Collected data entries

- - -

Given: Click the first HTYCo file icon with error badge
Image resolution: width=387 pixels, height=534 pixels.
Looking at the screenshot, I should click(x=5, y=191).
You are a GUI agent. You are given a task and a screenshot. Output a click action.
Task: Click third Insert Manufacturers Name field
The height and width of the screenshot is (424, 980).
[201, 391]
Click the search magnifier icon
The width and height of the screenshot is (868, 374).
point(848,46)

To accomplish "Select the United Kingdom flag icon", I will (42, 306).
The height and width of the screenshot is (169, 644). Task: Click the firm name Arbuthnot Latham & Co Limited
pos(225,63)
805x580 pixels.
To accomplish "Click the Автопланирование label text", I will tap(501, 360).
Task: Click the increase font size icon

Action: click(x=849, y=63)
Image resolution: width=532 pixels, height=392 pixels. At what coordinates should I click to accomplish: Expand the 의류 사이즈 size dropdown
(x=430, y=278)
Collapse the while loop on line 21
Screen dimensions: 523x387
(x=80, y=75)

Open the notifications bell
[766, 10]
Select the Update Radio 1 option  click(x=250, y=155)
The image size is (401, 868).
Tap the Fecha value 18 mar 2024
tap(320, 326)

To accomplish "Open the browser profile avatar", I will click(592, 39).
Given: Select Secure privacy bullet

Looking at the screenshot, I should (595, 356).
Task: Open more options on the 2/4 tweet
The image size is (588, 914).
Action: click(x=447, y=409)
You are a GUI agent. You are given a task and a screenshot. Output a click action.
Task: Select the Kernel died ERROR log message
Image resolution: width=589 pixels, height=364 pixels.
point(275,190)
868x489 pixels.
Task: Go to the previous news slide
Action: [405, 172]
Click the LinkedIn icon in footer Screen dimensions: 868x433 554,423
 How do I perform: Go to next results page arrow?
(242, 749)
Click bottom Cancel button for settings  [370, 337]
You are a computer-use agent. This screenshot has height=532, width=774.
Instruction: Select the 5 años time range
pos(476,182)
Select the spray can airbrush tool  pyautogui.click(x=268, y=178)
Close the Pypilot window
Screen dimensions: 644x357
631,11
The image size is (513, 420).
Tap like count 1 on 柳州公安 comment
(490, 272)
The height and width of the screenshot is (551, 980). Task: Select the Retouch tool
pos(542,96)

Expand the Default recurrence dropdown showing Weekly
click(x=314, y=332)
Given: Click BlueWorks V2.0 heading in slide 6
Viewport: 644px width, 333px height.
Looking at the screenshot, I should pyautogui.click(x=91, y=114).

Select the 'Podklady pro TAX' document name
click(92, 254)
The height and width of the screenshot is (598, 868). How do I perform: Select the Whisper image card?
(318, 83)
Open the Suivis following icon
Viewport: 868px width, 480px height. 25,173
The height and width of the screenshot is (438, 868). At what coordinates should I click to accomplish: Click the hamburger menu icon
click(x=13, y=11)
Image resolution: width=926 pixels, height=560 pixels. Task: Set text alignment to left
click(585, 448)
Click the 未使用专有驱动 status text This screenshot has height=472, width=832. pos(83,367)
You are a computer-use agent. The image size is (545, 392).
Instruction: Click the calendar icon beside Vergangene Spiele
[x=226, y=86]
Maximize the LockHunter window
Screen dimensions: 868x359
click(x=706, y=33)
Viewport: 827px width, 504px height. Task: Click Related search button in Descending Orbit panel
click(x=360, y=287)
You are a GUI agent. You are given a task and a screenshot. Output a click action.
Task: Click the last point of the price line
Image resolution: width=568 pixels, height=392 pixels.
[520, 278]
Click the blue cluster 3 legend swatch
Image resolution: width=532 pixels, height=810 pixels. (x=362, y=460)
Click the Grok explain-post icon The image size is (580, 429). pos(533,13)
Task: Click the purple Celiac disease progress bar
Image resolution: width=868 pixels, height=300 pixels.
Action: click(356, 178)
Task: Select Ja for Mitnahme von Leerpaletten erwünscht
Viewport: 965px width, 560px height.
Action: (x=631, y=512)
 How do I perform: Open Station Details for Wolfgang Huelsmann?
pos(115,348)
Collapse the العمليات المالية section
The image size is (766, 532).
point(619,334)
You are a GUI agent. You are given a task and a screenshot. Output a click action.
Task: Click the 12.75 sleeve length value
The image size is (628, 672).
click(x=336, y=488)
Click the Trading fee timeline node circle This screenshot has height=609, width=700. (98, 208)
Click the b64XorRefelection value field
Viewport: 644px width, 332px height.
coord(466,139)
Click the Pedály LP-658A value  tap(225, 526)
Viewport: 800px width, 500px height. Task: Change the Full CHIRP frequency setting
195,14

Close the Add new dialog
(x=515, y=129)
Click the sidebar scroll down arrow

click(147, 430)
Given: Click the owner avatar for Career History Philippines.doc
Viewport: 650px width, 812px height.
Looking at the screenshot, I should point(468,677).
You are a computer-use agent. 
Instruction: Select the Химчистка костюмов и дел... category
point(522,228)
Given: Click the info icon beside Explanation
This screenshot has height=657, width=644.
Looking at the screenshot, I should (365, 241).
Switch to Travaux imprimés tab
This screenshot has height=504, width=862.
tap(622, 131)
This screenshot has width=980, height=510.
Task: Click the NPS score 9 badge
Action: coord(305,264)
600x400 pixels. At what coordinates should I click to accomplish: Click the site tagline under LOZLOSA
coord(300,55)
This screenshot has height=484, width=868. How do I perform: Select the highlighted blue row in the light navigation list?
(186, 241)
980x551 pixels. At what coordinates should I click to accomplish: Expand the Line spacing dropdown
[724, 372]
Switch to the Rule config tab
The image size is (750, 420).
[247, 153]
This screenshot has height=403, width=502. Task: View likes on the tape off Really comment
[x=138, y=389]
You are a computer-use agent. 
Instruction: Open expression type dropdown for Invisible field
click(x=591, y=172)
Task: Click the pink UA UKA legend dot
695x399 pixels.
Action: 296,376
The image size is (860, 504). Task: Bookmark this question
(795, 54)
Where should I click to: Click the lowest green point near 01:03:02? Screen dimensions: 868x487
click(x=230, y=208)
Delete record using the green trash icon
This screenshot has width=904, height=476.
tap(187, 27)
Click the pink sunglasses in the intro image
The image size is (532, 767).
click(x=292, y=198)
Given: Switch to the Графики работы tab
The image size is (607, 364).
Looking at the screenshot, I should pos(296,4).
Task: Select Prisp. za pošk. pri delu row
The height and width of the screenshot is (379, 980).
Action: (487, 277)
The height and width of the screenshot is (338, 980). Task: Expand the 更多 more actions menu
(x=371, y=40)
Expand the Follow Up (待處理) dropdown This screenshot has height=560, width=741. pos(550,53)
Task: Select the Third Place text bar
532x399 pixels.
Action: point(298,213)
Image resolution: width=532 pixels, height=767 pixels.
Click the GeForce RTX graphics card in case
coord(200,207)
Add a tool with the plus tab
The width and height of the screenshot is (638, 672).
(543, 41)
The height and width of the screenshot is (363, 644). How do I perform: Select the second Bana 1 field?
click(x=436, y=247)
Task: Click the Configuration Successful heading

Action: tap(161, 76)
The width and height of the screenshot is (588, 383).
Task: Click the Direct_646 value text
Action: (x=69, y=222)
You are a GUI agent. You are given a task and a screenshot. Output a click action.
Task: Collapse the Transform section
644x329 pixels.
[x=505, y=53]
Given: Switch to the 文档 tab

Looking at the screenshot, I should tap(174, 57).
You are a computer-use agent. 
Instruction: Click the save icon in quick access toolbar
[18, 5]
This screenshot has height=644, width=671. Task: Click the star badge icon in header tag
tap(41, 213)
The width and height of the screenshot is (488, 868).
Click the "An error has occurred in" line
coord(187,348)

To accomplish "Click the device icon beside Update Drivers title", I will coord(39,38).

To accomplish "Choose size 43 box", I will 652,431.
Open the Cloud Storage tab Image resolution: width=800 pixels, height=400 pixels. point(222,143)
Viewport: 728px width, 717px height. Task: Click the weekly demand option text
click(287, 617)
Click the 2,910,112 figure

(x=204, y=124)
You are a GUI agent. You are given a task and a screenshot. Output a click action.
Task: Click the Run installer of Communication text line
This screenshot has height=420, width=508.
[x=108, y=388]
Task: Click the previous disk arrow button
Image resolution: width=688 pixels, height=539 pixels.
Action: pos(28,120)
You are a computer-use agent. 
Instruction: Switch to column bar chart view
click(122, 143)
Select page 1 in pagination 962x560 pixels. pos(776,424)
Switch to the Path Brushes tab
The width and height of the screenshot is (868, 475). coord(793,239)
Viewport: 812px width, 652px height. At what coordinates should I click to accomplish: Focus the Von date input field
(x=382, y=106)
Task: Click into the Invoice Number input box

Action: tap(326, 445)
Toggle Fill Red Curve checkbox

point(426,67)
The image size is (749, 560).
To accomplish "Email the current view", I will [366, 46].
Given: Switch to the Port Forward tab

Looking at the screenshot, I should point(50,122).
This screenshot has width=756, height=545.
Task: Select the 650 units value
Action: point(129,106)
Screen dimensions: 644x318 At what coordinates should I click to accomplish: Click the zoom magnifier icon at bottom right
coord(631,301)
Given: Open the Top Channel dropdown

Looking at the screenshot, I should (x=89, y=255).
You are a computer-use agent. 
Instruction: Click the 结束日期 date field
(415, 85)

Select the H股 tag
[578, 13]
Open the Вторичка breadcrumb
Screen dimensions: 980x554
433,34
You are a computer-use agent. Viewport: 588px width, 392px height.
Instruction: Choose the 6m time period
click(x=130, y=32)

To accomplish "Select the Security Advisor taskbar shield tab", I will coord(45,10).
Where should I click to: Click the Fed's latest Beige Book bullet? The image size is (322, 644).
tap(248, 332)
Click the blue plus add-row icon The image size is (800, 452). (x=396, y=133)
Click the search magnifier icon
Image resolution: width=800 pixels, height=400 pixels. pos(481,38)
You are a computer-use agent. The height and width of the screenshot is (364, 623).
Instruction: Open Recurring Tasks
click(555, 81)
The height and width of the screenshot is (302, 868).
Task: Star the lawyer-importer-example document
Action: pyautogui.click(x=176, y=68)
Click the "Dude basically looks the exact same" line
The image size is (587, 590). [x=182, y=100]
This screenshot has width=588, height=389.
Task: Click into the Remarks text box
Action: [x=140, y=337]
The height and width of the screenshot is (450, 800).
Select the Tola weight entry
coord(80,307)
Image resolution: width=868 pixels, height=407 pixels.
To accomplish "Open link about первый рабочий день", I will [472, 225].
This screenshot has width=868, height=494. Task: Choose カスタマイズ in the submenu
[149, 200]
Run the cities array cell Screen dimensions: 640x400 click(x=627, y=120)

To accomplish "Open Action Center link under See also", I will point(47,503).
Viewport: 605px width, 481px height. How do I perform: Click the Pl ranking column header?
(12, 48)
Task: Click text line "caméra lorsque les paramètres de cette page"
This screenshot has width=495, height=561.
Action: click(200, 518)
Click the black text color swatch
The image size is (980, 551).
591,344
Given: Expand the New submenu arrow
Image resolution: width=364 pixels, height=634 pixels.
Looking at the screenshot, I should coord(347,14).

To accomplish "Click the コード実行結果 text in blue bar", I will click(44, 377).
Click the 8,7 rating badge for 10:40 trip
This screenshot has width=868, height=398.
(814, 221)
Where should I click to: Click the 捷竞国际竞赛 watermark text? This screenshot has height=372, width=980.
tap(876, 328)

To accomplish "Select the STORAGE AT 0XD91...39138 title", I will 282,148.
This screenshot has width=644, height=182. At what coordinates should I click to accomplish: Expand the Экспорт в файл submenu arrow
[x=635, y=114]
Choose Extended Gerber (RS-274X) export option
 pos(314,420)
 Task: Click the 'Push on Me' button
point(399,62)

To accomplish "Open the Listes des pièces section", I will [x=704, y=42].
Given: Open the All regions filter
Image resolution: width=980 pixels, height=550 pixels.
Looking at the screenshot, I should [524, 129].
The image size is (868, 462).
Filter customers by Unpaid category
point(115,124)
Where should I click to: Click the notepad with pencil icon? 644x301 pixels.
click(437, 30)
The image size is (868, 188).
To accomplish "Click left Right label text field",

- - -

Your objective
Above are the records; print exactly the lines from the line with "Task: Click text" to the line with "Given: Expand the New submenu arrow", including both, and nothing else.

Response
Task: Click text line "caméra lorsque les paramètres de cette page"
This screenshot has width=495, height=561.
Action: click(200, 518)
Click the black text color swatch
The image size is (980, 551).
591,344
Given: Expand the New submenu arrow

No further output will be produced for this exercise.